Excerpts from a dataset:
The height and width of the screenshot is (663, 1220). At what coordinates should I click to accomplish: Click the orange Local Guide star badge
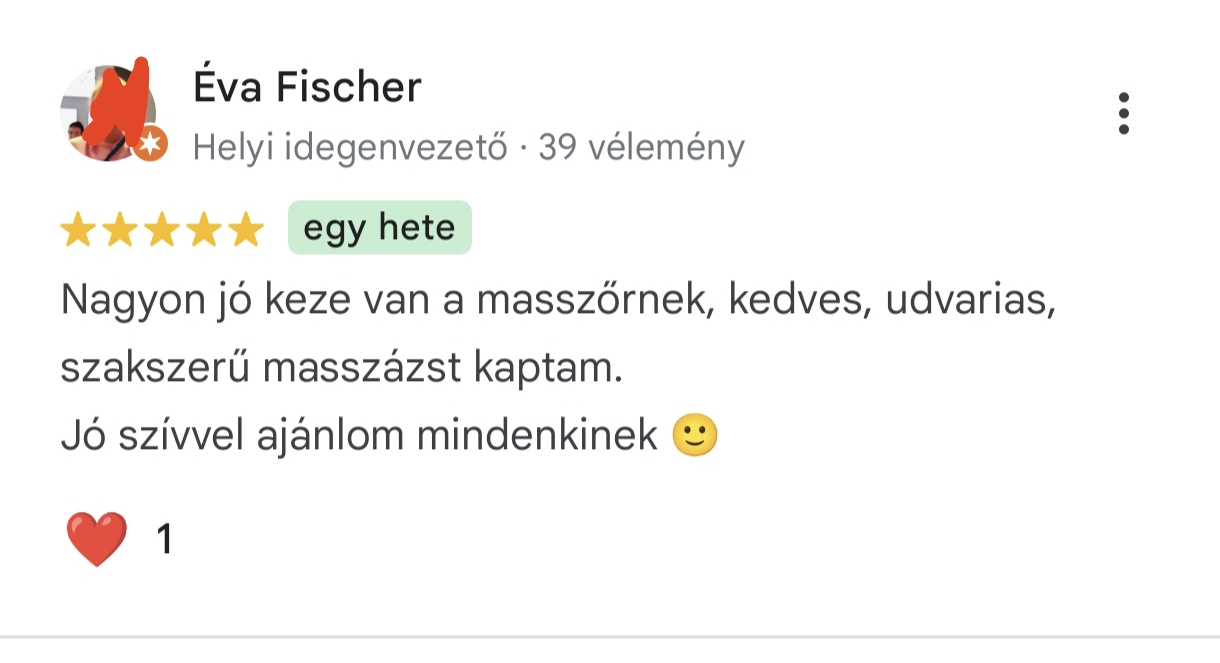(150, 146)
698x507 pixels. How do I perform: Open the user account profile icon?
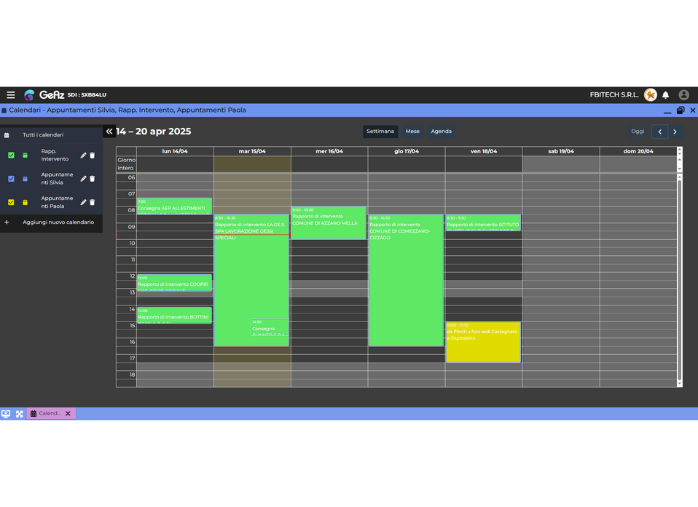[684, 95]

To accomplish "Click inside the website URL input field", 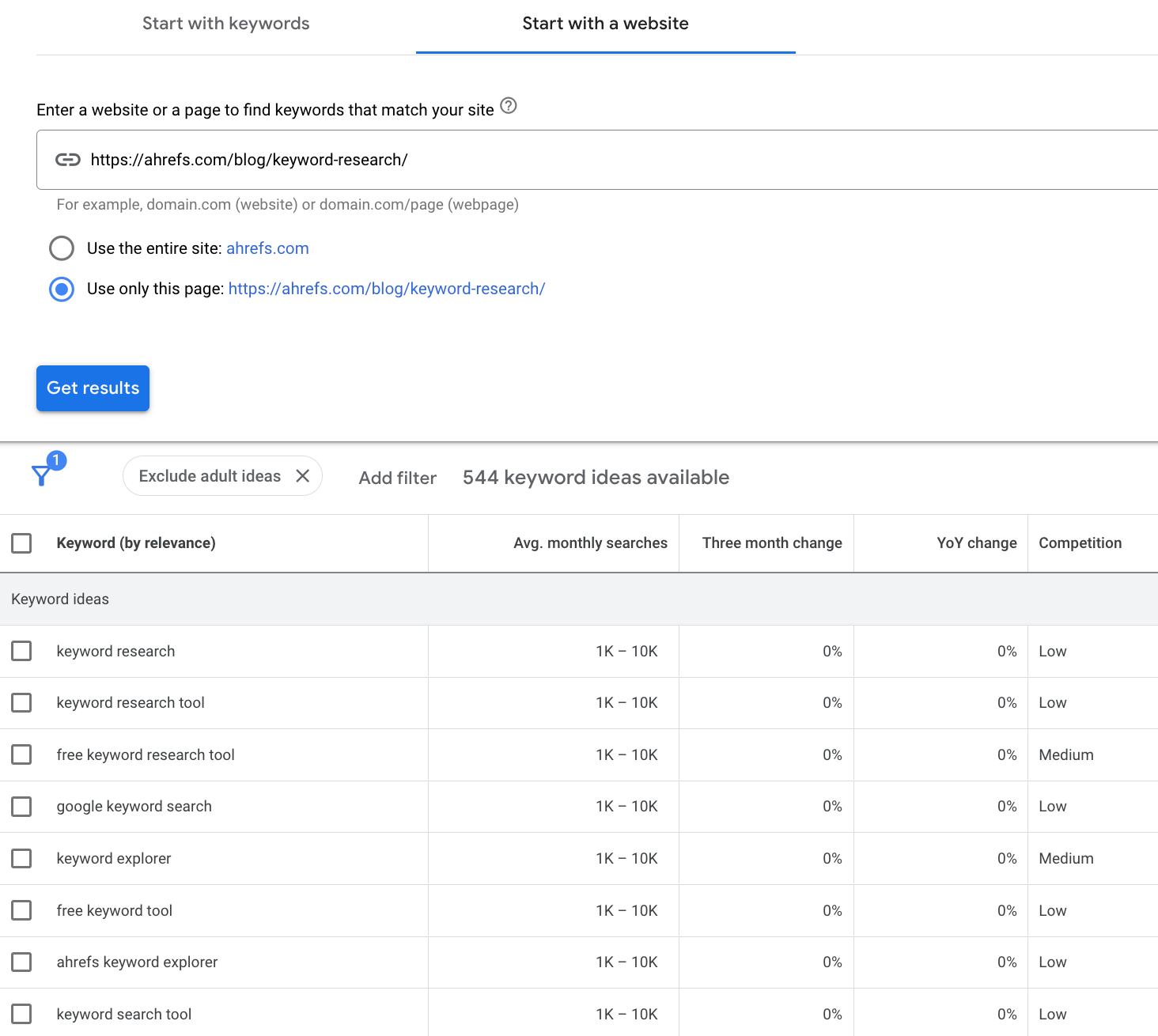I will click(x=475, y=160).
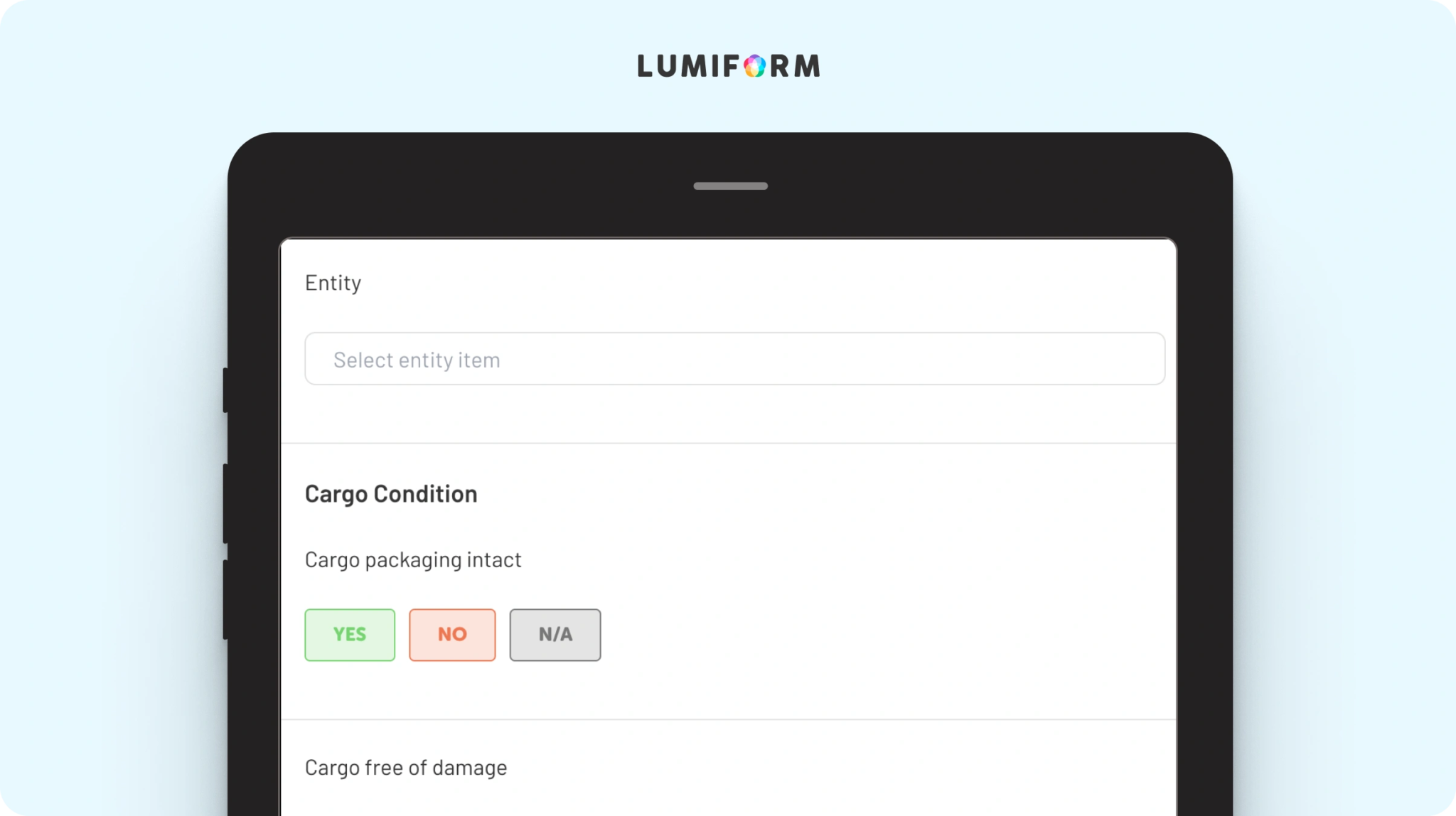Screen dimensions: 1456x816
Task: Click the letter R in the Lumiform logo
Action: [x=780, y=66]
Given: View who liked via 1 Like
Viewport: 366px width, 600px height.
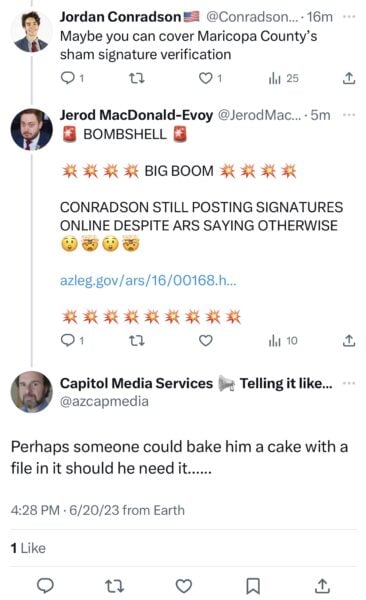Looking at the screenshot, I should coord(28,548).
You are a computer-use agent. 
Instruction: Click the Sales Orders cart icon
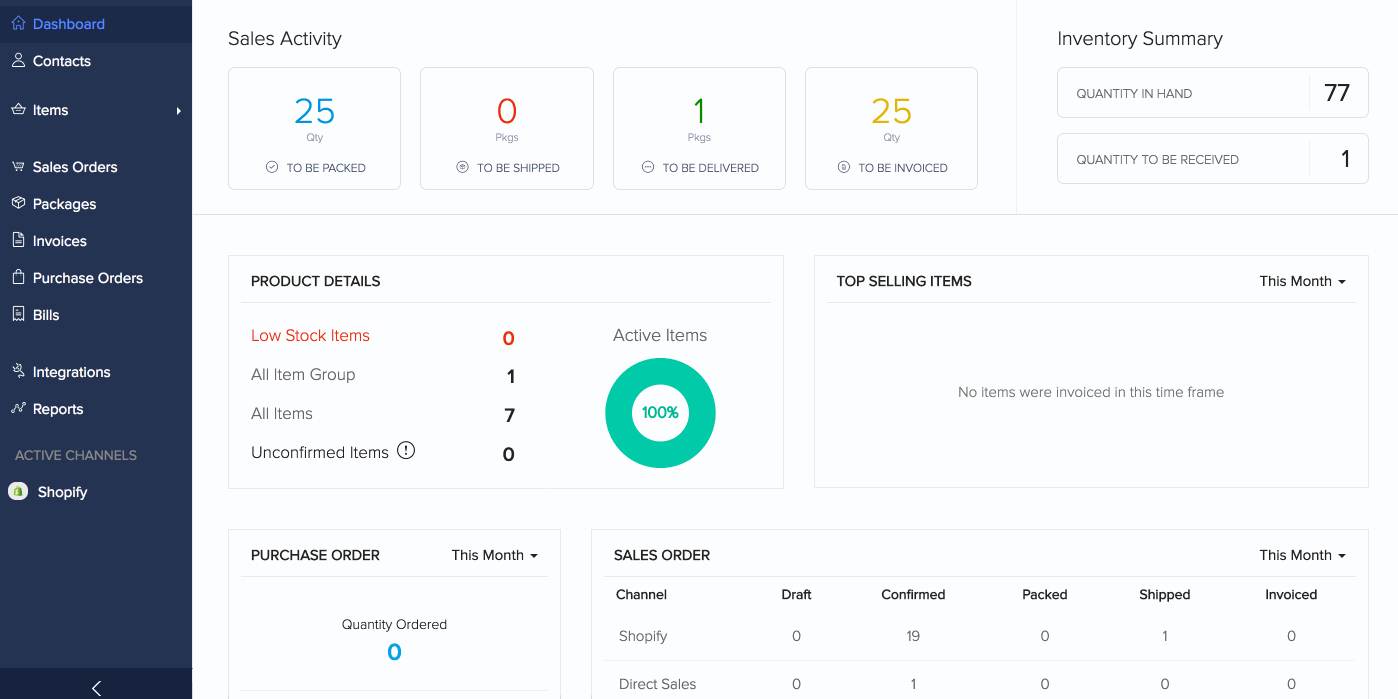point(17,167)
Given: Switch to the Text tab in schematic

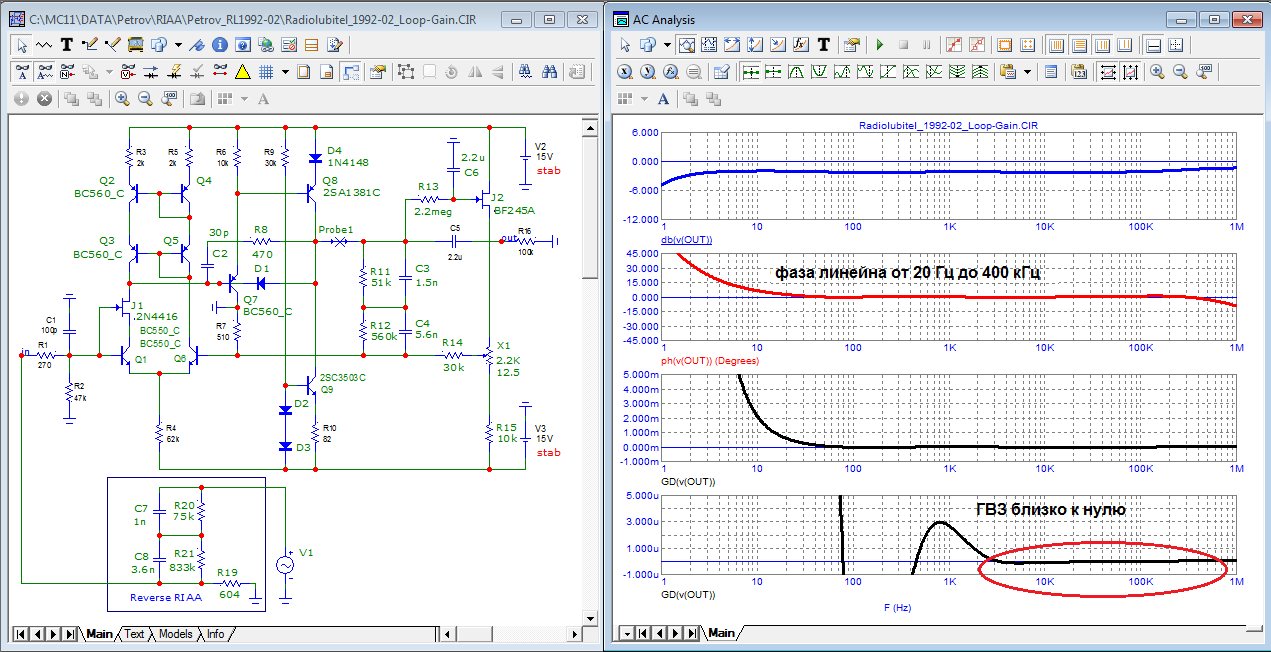Looking at the screenshot, I should (x=134, y=634).
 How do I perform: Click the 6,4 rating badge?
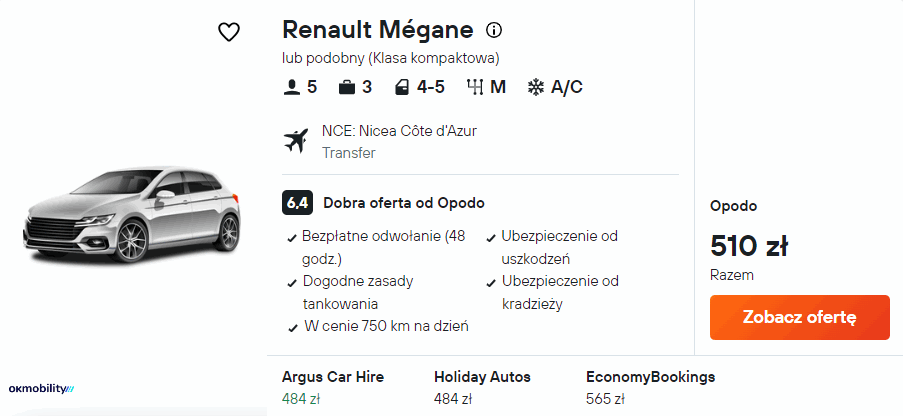click(x=297, y=203)
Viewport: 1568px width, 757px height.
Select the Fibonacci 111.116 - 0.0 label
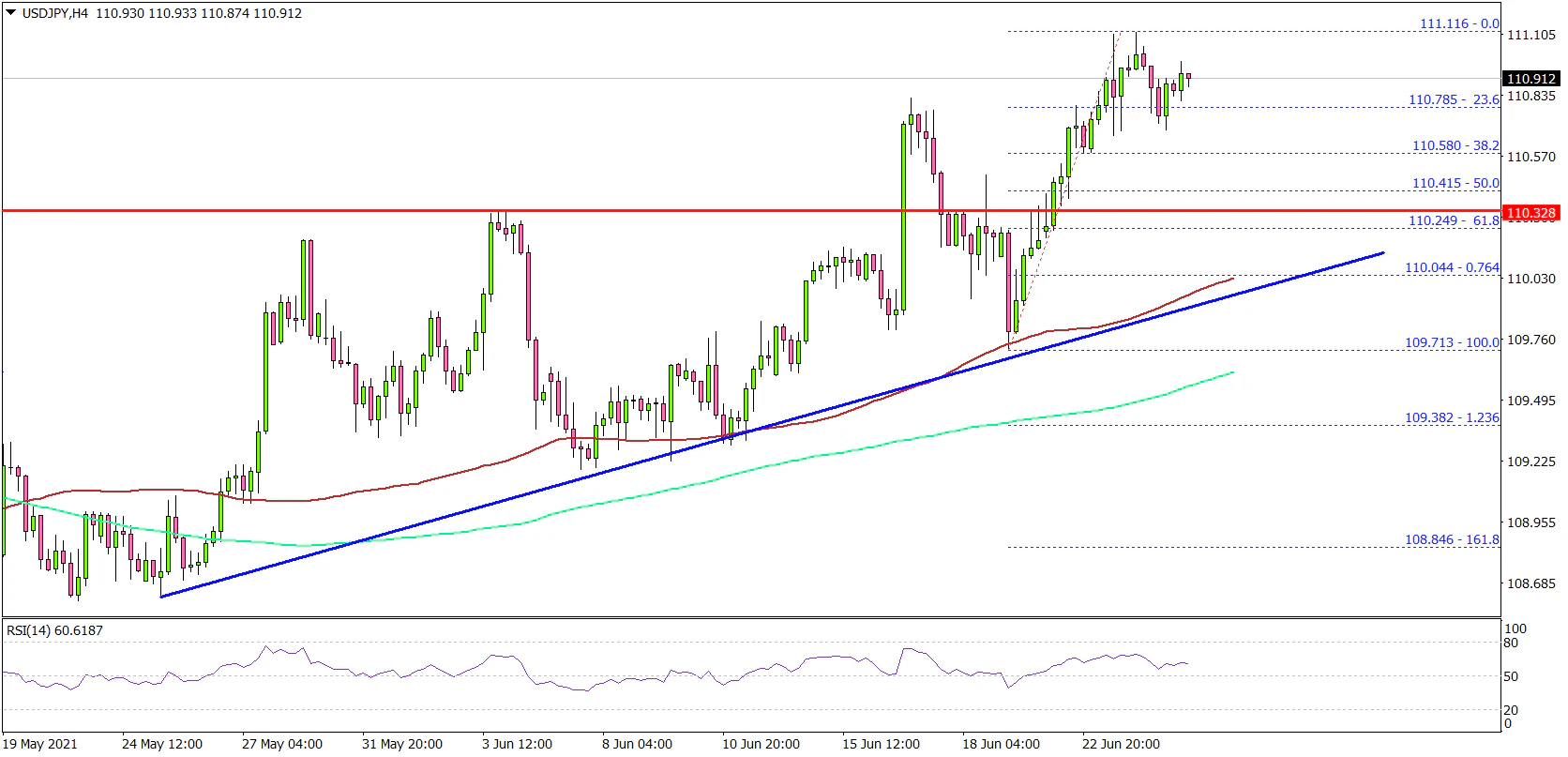click(1459, 23)
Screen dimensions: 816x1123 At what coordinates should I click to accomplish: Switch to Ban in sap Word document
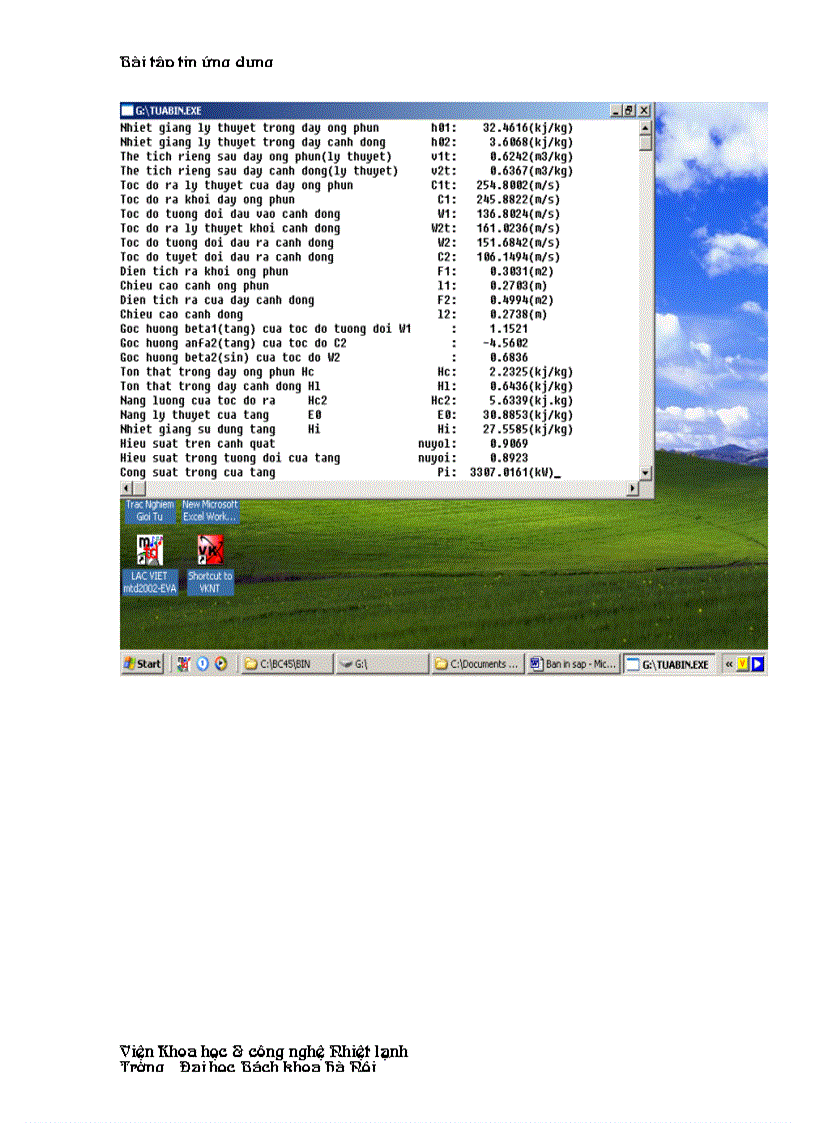[573, 664]
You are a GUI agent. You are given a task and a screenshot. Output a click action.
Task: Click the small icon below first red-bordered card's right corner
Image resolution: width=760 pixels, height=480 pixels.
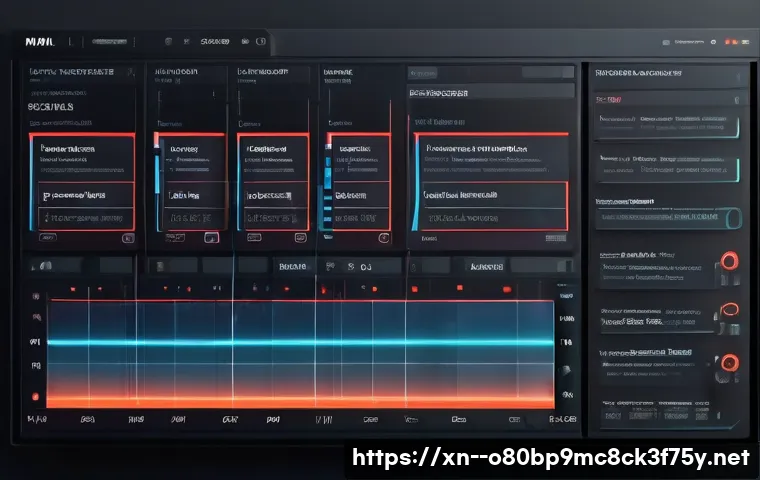click(127, 239)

== WORK ORDER ==
Search the entries for the word "agent" and copy every line that has it.

== ANSWER TO THIS TASK ==
You are a computer-use agent. 
You are a GUI agent. You are given a task and a screenshot. Output a click action.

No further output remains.